II. A fé salvadora: A fé verdadeira inclui o intelecto, as emoções e a vontade. O conteúdo da fé é a verdade de Deus. Eu recebo essa verdade, eu confio nela e por ela sou transformado. Como pode ser descrita a fé salvadora e verdadeira?
a) A fé salvadora está baseada na Palavra. A fé é em Deus e em sua Palavra. A fé está baseada em um conjunto de verdades. A fé está apoiada em Deus e em sua Palavra. Não é fé em subjetividades, mas fé na Palavra.
b) A fé salvadora envolve todo o ser humano. A fé morta toca apenas o intelecto. Mas a fé salvadora atinge o intelecto, as emoções e também a vontade. A mente entende a verdade, o coração deseja a verdade e a vontade age com base na verdade.
c) A fé salvadora conduz à ação. A fé verdadeira leva o discípulo às boas obras. Ela produz frutos. A salvação não é só pela fé, mas por uma fé que não está só. Uma fé viva se expressa por obras, ou seja, uma vida que traz glória a Jesus. A partir dos pontos acima, sua fé pode ser descrita como verdadeira?

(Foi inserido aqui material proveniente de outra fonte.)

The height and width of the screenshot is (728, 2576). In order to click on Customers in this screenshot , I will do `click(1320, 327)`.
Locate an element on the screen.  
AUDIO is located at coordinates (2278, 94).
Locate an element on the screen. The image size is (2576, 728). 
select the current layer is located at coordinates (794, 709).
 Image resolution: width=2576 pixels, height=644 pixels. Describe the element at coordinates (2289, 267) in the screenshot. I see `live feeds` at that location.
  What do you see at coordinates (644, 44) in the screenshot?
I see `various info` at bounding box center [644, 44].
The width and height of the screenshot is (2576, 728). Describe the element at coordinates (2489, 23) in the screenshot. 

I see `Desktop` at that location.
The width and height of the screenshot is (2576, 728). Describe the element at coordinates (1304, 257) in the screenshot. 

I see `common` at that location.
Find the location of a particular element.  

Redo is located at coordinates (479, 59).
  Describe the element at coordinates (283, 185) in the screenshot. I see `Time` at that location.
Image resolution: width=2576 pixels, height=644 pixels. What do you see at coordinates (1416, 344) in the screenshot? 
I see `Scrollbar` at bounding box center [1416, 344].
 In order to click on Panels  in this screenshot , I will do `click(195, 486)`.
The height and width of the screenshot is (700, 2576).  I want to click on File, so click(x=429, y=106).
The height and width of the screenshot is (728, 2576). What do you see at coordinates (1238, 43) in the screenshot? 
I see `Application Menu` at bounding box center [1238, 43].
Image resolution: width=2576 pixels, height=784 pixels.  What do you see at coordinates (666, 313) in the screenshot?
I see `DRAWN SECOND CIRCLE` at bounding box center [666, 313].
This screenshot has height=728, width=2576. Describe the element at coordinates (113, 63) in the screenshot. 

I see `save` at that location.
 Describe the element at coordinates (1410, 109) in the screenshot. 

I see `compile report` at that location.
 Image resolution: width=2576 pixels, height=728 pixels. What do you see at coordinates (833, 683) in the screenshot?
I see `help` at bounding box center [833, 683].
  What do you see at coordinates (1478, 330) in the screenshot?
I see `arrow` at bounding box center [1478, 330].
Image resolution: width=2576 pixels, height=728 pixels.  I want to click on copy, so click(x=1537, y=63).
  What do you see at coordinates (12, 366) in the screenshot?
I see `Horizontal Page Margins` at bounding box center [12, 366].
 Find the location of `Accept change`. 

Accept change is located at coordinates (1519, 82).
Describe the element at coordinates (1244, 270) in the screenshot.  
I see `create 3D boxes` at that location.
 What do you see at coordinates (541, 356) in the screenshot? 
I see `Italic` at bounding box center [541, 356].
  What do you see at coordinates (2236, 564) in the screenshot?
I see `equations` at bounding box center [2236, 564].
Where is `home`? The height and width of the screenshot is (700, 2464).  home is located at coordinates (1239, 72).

Considerações Finais: Nossa fé pode ser morta se não desembocar em vida santa, for meramente intelectual e não produzir frutos dignos de arrependimento. Nossa fé pode ser como a dos demônios, expressar-se apenas através da crença na existência de Deus, na divindade de Jesus, na existência do inferno e de que Cristo julgará a todos no final dos tempos. Devemos ter uma fé verdadeira, que está baseada na Palavra de Deus, envolve todo o ser humano e conduz à ação. Avalie agora mesmo quais são as características da sua fé: Sua fé é apenas intelectual? Sua fé tem produzido frutos e mudanças? Quais? Você pode identificar um “antes e depois” de Cristo em sua história?